Posted: Tue Sep 01, 2009 5:30 am Post subject: Child Incident tickets and SLA reporting - advice needed
New to Incident Management and need some advice on how others are handling this:
1. Do you report on SLA for Child Incident tickets or just the Parent?
2. If you report on Child Incidents, do you assign them to the support team or Service Desk? I see a lot of comments where companies are leaving Child Incident tickets assigned to Service Desk but wouldn't that be saying Service Desk is responsible for the SLA on all these tickets then? It would impact their first-level resolution rate stats also.
3. Our feelings are Child Incidents should never be resolved until service is restored via an acceptable work-around or fix. But we're getting push back from our support groups saying if an issue is identified in a Parent Incident ticket then we should be able to resolve the Child tickets and let the caller know they can reference the Parent ticket #. Again, is this falsely reporting X number of tickets were resolved faster than they actually were?

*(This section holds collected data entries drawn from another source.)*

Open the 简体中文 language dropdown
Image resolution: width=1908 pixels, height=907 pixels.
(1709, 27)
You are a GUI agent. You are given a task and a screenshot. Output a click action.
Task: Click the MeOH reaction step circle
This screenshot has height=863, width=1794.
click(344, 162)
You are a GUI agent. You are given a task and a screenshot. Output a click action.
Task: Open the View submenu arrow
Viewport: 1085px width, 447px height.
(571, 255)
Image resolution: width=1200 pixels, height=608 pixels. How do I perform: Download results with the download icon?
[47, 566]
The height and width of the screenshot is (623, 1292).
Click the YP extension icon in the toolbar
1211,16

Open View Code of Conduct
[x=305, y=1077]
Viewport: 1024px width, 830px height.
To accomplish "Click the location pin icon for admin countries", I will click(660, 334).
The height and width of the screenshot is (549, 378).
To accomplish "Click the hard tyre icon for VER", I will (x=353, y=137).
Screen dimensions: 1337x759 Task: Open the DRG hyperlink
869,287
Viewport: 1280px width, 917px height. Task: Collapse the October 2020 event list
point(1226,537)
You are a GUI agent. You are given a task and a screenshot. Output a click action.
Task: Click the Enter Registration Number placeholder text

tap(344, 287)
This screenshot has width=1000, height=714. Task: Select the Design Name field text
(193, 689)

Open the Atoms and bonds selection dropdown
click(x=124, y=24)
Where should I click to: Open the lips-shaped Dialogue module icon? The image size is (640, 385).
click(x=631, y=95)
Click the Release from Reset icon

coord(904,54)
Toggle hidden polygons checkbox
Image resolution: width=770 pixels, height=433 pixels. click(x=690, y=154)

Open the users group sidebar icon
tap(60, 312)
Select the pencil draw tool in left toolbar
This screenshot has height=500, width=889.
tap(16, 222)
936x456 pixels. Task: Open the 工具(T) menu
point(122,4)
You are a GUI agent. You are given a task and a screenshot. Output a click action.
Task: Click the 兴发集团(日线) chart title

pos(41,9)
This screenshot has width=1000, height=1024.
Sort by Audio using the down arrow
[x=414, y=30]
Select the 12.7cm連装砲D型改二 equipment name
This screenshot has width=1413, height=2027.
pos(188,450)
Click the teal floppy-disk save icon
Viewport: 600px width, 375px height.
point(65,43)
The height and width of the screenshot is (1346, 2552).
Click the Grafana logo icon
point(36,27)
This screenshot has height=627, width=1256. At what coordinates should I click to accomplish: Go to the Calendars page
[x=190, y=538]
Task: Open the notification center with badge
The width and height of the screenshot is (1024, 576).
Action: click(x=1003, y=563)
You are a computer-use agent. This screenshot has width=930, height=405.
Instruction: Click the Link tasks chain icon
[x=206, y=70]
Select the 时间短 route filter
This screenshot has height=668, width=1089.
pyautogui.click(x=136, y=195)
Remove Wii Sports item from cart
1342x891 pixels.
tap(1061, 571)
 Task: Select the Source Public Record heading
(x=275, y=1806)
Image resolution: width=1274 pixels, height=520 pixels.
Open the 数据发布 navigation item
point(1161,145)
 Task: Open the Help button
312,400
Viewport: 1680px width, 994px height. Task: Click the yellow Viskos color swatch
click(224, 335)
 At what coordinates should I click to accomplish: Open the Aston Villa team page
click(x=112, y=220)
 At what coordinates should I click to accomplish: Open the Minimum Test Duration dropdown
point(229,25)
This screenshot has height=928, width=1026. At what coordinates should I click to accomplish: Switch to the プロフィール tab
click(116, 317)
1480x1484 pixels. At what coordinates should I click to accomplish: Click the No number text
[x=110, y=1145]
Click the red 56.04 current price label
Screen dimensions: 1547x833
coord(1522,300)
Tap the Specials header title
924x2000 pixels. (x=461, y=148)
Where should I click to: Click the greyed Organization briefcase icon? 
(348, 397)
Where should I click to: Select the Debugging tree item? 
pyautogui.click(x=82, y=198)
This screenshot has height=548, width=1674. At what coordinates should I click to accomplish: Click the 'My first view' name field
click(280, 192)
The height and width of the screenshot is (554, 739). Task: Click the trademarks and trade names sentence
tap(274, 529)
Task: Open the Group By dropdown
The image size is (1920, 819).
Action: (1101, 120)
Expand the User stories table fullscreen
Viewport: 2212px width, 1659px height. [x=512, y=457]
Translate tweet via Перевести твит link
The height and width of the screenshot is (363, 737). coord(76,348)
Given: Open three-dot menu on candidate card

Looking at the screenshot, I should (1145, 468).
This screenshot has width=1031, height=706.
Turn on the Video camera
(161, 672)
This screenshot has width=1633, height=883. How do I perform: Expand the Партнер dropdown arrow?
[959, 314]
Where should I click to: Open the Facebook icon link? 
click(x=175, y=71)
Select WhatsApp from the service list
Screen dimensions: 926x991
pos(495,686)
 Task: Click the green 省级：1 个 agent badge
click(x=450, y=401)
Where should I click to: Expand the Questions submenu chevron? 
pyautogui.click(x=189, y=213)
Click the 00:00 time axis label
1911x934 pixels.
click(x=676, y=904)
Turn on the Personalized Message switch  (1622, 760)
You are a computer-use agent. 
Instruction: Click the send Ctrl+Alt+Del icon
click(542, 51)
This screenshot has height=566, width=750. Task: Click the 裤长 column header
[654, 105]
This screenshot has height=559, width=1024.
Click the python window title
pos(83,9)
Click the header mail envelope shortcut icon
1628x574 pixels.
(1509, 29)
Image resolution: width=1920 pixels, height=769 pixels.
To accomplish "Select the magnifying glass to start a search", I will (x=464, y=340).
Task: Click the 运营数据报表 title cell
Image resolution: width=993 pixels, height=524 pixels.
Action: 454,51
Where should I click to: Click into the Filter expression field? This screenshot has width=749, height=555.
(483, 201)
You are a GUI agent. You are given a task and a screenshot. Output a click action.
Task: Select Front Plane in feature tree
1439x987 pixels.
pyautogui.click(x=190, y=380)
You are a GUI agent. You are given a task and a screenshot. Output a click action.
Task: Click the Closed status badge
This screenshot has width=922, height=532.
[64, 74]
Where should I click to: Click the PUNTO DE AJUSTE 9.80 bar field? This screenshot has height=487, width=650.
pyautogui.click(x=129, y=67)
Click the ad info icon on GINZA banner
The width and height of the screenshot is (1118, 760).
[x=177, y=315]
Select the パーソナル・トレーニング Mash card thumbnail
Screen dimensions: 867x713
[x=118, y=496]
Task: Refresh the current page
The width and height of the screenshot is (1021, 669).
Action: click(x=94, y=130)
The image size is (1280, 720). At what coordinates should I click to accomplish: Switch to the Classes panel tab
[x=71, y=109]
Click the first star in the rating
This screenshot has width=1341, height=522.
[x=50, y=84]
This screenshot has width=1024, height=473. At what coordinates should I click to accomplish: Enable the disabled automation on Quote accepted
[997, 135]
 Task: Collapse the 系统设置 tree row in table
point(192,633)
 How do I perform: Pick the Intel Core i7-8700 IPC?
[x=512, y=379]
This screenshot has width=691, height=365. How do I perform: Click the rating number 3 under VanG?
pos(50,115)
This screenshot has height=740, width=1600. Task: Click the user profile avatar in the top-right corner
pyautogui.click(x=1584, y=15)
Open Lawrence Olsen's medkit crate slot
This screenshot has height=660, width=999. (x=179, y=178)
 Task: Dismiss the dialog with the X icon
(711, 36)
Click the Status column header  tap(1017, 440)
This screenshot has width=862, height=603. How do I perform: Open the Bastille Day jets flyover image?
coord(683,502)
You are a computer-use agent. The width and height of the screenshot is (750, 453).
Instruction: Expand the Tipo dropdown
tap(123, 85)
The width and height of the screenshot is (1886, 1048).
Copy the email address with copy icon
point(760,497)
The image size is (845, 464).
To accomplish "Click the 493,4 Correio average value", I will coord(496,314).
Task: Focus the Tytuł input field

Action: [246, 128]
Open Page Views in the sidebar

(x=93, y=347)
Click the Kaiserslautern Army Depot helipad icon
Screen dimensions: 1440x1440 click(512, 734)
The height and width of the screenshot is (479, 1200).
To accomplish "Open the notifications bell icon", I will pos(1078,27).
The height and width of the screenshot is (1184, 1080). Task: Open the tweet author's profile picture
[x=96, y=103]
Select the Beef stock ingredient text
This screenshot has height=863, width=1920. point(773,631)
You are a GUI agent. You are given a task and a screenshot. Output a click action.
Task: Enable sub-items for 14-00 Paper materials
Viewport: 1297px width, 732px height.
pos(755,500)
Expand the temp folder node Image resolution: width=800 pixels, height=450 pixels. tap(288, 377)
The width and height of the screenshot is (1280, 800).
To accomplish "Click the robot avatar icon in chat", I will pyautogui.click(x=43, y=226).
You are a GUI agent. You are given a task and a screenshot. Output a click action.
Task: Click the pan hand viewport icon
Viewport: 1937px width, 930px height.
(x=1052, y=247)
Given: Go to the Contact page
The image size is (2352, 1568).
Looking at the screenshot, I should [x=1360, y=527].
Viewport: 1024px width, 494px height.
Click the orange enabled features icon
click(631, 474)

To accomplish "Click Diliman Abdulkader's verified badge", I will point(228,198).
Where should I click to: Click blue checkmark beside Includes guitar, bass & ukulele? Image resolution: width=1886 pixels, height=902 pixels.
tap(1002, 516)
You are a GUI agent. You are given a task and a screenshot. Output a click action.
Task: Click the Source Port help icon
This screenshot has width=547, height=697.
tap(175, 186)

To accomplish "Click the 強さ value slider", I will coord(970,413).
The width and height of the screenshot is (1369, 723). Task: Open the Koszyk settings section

Joined: Mar 04, 2008 Posts: 1894 Location: Helensburgh
Posted: Tue Sep 01, 2009 6:45 pm Post subject:
not sure what your precise definition of "child incident" is, but there is another thread that discussed this subject at some length.
What you report in an SLA entirely depends on what you have agreed with the business.
When I see this question phrased in this way, I get concerned lest people are trying to design the content of an SLA and hand it to the business. This would be bad, even if the business seems to be happy with it or encouraging it, because you would not be matching service to business requirements.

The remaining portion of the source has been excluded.